When health care organizations need help reaching out to patients and families, the Center for Patient Partnerships is there to help. For patients and families that need help understanding and processing their experiences, the Center is working on resources to help them get on solid ground. In addition to the resources outlined here, the Center is proud to offer in-person trainings.
Learning to Engage Patients, Together
HIPxChange is a training platform for healthcare professionals. The Center for Patient Partnerships is proud to create content for this important resource.
This training, developed by Assistant Director Sarah Davis and Dr. Nancy Pandhi, explores the ways medical researchers can better engage patients in their research. Engaging patients, according to one researcher, could make research “better: more relevant to patients, more likely to be funded, more likely to recruit participants, and in the end more likely to improve clinical practice and
However, engaging patients and other stakeholders isn’t a straightforward process—there’s no established workflow for how it should happen. Trainings like these, created in partnership with a seasoned Center advocate, help researchers ensure their work is both rigorous and effectively engaging.

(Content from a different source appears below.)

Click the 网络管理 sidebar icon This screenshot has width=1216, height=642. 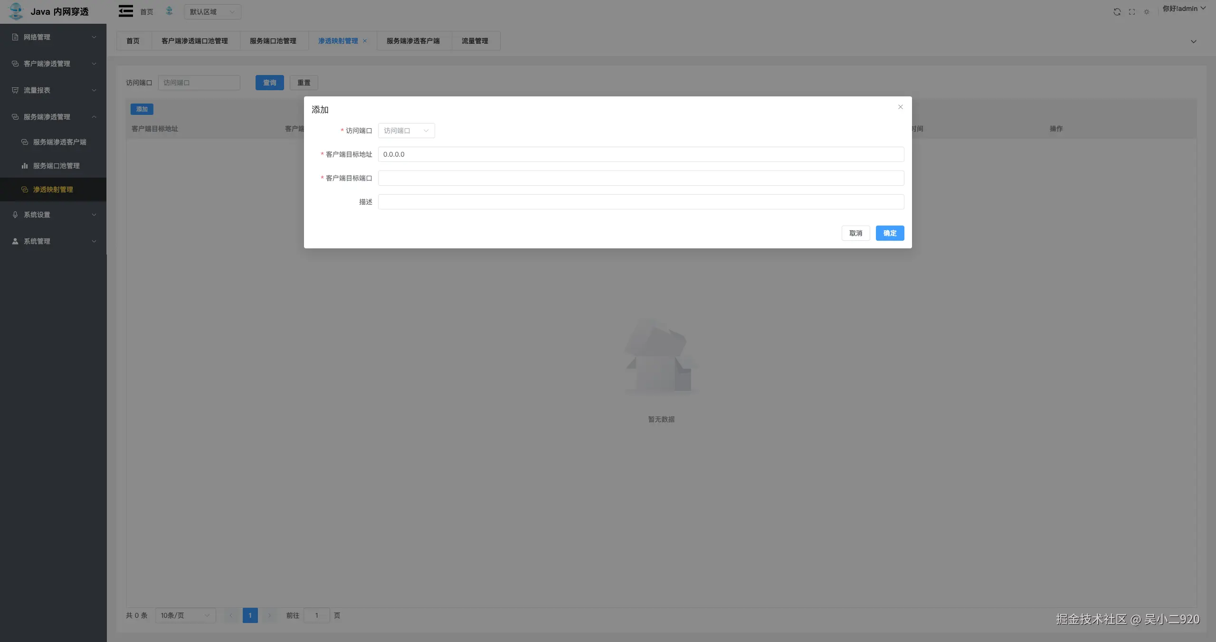(x=15, y=37)
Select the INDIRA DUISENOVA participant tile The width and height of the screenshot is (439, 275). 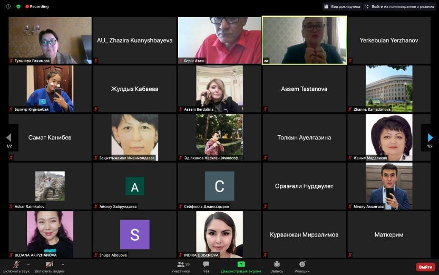[219, 234]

Healthcare organizations need to effectively engage patients as partners in their own treatment. In this training, we hope to teach organizations what that means. We provide information on how to involve patients, how to train professionals to connect with patients, and how to organize an effective coalition to redesign care with input from the patient perspective.
These kinds of guidelines, consistently followed, give organizations the opportunity to back up their support of patient engagement with real action. They create environments where patients can take charge, and providers can learn how valuable patient input can be.
A Platform For Change
healthexperiencesusa.org, created by researchers affiliated with the Center and HERN, or the Health Experiences Research Network, seeks to provide a platform to educate patients, caregivers, and others. The Center for Patient Partnerships is committed to supporting this platform as a tool to share our research findings in a democratic, approachable way.
This ongoing initiative has already produced results: a study and module titled “Young Adults’ Experiences With Depression.” Thirty-eight young adults were interviewed about their experiences with depression. Our faculty, in partnership with HERN, synthesized the trends they observed, and the results speak for themselves—a resource that is academically vetted, yet approachable, designed from the ground up to be useful to researchers and the public side-by-side.
The Center for Patient Partnerships is proud to be a Patient Engagement Research Affiliate of the UW Institute for Clinical and Translational Research (ICTR). The ICTR provides healthcare researchers with resources for engaging patients and other community partners in their studies and on their research teams, and the Center helps create, identify, and vet these resources.